**ЦЕЛЬ ЗАДАНИЯ**
Переведите на английский язык предложение из отрывка об ответственности: «В полковой школе нас учили: главная задача — тщательно выполнить приказ».

──────── ИСХОДНЫЙ ТЕКСТ ────────

В полковой школе нас учили: главная задача — тщательно выполнить приказ. Мы усвоили это превосходно. Сам того не заметив, я поддался заманчивой возможности снять с себя ответственность за все, что не касалось непосредственно меня, нашего отделения, взвода, роты. Так просто: выполнил быстренько приказ — и совесть чиста. В тот ненастный вечер Петр Иванович наглядно доказал мне, что далеко не все решается единожды и для всех отданным приказом, что многое, чрезвычайно многое зависит и от позиции, от поступков, от решимости, от нравственной силы или слабости одного человека. Доказал — и как бы вновь вручил мне нелегкий, но так необходимый в молодости груз ответственности за то, чем и как живет мой народ.

──────── ПРЕДСТАВЛЕННЫЕ ДАННЫЕ ────────

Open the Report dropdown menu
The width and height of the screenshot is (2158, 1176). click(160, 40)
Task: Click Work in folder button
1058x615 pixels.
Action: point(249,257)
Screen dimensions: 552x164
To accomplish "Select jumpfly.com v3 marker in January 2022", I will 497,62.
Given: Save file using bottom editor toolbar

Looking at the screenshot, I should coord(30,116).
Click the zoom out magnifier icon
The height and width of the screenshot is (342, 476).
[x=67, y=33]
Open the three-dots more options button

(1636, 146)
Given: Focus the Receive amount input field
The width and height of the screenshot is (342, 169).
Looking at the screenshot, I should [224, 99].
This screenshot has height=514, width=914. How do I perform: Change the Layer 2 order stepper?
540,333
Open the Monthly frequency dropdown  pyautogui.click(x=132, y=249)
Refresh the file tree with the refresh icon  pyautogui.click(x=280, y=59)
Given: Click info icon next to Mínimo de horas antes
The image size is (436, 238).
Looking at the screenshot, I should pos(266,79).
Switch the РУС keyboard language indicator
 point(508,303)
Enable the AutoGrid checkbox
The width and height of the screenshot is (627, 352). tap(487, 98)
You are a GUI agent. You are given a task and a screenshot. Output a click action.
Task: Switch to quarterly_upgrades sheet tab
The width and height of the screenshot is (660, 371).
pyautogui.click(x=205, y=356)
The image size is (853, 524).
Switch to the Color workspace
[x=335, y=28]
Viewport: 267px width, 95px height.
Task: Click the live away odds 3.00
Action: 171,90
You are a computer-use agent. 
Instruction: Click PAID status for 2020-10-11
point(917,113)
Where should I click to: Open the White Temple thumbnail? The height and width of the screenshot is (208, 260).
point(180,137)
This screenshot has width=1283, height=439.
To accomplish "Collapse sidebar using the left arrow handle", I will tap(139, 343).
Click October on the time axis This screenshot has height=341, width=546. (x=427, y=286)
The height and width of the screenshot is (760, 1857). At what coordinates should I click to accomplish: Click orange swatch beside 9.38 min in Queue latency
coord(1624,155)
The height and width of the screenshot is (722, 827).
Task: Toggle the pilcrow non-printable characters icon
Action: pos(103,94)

────────

**РЕЗУЛЬТАТ**
At the regimental school we were taught that the main task is to carry out an order thoroughly.